> **WORK INSTRUCTION A**
Transcribe word for word the stretch of the text on India's data protection bill from "According to the" through "personal data processed.".
> **WORK INSTRUCTION B**
List every law, bill or regulation that the text on India's data protection bill mentions by name.

> **EXERCISE TEXT**
--- START ---

SUMMARY
In the past two years, Indians have seen multiple data breaches, highlighting the need for a law that lays out guidelines for companies in case of/to prevent leaks
Similar to the EU’s General Data Protection Regulation (GDPR), the Indian government has also proposed the establishment of a Data Protection Authority
But it is unclear if the laws will govern only future data breaches or it will also protect users from past leaks
The first introduction of the Data Protection Bill in the year 2018 sought to protect individual personal data from misuse and unauthorised access by regulating the storage, processing and use of such data. However, the debate on the treatment of data breaches in the country has only intensified with the government’s updating the first draft of the Digital Personal Data Protection Bill.
According to the current draft of the Digital Personal Data Protection Bill, all data fiduciaries are answerable to data owners on information related to data processing under an RTI mandate within the Bill. The Bill further exempts some ‘to be notified’ entities from sharing information for reasons ranging from national security to the nature and volume of personal data processed.

--- END ---

> **SUPPLIED INFORMATION**
--- START ---

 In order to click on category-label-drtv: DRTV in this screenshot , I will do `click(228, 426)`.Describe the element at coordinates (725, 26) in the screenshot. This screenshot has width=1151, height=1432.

--- END ---

> **WRITTEN ANSWER A**
According to the current draft of the Digital Personal Data Protection Bill, all data fiduciaries are answerable to data owners on information related to data processing under an RTI mandate within the Bill. The Bill further exempts some ‘to be notified’ entities from sharing information for reasons ranging from national security to the nature and volume of personal data processed.

> **WRITTEN ANSWER B**
- General Data Protection Regulation (GDPR)
- Data Protection Bill
- Digital Personal Data Protection Bill